# Dataset entries
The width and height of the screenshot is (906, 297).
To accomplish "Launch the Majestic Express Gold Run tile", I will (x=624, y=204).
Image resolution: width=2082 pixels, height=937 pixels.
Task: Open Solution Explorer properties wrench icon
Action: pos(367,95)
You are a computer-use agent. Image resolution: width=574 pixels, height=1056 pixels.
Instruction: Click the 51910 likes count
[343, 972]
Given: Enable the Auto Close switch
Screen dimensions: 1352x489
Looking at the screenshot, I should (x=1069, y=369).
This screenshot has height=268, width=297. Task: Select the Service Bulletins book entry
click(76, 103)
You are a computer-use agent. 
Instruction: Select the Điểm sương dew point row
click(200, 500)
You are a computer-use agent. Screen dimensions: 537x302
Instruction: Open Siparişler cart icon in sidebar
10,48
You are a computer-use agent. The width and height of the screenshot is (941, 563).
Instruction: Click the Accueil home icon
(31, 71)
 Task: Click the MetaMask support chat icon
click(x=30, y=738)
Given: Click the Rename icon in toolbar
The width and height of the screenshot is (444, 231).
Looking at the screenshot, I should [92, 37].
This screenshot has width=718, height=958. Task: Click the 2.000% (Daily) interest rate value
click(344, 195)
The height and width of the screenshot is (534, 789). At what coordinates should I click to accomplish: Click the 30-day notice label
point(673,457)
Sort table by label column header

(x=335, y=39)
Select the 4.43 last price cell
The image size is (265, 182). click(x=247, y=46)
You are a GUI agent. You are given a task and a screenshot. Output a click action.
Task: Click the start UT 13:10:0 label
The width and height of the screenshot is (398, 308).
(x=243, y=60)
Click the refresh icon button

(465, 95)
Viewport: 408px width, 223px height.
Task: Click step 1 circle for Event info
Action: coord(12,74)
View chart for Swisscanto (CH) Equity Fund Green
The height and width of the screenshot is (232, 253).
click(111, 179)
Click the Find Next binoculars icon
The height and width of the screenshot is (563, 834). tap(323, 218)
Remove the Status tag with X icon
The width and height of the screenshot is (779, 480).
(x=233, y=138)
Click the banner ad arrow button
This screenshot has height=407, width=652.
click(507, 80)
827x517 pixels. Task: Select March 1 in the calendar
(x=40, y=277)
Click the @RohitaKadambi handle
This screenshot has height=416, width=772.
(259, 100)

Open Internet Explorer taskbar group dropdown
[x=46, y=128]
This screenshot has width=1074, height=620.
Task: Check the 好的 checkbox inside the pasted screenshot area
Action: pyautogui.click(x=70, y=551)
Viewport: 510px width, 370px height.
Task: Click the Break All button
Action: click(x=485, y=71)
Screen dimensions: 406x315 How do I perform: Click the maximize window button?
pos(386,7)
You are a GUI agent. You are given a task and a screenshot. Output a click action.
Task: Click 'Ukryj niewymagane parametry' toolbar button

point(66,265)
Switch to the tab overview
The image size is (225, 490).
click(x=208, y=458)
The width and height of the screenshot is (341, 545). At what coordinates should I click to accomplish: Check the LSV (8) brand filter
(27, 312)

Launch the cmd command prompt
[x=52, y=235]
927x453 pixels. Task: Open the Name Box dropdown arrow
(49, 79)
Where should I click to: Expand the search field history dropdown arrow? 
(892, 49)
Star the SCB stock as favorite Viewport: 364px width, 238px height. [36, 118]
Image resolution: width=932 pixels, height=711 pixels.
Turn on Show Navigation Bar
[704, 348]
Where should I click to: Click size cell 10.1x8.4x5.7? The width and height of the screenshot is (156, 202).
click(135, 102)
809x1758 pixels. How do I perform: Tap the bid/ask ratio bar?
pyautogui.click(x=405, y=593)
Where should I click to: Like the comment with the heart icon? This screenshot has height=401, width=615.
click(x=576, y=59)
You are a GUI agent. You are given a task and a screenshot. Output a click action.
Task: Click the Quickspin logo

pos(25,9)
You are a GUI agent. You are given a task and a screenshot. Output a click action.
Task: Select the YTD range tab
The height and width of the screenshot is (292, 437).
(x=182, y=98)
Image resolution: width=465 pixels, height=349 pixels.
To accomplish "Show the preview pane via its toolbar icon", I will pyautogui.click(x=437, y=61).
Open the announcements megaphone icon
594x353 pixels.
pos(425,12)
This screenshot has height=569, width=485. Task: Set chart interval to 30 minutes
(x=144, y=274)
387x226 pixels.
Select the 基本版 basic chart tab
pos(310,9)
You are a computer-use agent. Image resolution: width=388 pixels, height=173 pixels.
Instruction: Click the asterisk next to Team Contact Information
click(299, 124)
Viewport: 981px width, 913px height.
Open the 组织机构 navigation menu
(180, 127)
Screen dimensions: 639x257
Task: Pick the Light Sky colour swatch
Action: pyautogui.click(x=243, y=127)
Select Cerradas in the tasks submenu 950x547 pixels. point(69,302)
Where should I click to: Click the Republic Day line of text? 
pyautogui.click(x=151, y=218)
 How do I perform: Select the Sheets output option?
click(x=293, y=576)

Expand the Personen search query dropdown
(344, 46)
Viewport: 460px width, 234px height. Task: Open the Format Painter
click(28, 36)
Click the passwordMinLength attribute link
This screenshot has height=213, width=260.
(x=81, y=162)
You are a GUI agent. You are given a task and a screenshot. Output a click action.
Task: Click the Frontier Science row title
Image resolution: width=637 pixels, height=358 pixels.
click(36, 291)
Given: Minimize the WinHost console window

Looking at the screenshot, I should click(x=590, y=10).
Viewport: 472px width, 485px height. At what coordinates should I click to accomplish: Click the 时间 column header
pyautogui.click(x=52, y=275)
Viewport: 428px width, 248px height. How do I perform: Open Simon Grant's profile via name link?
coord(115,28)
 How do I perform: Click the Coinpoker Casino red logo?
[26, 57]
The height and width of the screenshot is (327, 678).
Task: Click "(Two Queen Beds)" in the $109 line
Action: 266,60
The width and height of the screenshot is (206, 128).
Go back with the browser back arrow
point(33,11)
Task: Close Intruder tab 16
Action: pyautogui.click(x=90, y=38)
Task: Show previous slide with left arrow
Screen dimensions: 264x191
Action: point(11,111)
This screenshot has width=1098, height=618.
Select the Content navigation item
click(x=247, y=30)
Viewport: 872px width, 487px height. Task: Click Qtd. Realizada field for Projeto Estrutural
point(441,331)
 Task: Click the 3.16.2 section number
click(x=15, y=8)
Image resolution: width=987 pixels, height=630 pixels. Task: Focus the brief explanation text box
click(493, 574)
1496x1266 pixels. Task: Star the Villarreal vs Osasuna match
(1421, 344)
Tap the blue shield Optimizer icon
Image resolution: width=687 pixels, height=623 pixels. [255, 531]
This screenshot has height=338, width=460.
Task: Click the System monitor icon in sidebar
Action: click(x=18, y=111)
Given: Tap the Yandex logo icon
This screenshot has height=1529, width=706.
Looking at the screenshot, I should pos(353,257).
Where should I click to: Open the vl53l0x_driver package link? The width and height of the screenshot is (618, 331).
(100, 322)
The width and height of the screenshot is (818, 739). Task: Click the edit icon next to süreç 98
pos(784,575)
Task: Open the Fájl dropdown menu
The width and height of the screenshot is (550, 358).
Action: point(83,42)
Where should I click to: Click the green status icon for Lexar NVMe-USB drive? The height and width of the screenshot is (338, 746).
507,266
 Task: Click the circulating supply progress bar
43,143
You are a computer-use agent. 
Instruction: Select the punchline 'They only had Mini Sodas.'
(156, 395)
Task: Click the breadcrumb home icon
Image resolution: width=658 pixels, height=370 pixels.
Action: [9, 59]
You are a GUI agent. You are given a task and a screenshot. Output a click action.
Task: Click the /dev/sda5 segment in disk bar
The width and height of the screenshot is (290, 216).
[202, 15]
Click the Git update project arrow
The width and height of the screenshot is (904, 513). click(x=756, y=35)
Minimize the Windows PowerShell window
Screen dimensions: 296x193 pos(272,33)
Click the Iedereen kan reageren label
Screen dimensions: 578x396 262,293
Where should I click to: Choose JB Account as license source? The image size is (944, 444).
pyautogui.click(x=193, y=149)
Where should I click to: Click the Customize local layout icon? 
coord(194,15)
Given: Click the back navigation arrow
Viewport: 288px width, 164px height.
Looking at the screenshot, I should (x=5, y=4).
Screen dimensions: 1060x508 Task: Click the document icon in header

# What is expected
Return word for word the line with "Viewport: 288px width, 164px height." and every line after it through the end of the records above.

# Exercise response
Viewport: 288px width, 164px height.
Looking at the screenshot, I should (x=5, y=4).
Screen dimensions: 1060x508 Task: Click the document icon in header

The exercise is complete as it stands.